Né le 12 octobre 1906 à Aimargues (Gard). Ouvrier agricole.

En 1936, Rogati militait à Aimargues où il habitait rue Carnot et était en relation avec André Prudhommeaux* à Nîmes.
Il fut secrétaire du syndicat autonome des ouvriers agricoles d’Aimargues mais démissionna le 2 mai 1937. Le 21 juin 1938, le tribunal correctionnel de Nîmes le condamna à 15 jours de prison et 225 francs d’amende pour violences et voies de fait commises le 20 mars 1938 lors d’une bagarre – à laquelle son frère François participa – contre deux prêtres allant à un rassemblement de la JOC à Aimargues.
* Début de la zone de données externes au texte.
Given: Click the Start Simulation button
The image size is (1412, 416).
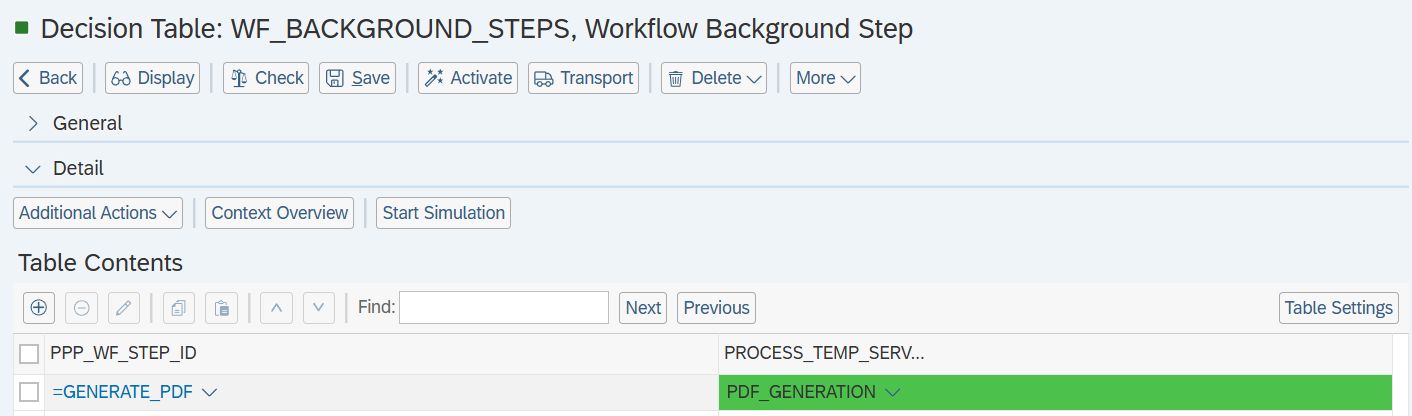Looking at the screenshot, I should point(443,213).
Il était alors membre de la Solidarité Internationale Antifasciste (SIA).
Dans une lettre du 29 septembre 1939, le Commissionnaire divisionnaire de police spéciale de Nîmes le signalait comme « Ouvrier agricole, anarchiste résidant à Aimargues. (...) Homme dangereux, susceptible de troubler l’ordre public et d’éxécuter les mots d’ordre de son organisation ». De fait, il était surveillé par la police spéciale et figurait sur la « liste des anarchistes français dangereux pour la sécurité nationale ». Il fut réserviste en 1939.

SOURCES : Arch. du Gard : 6J 3, 1M759, 1M769, 1W173. — L’Eclair (Nimes) des 15 et 21 juin 1938.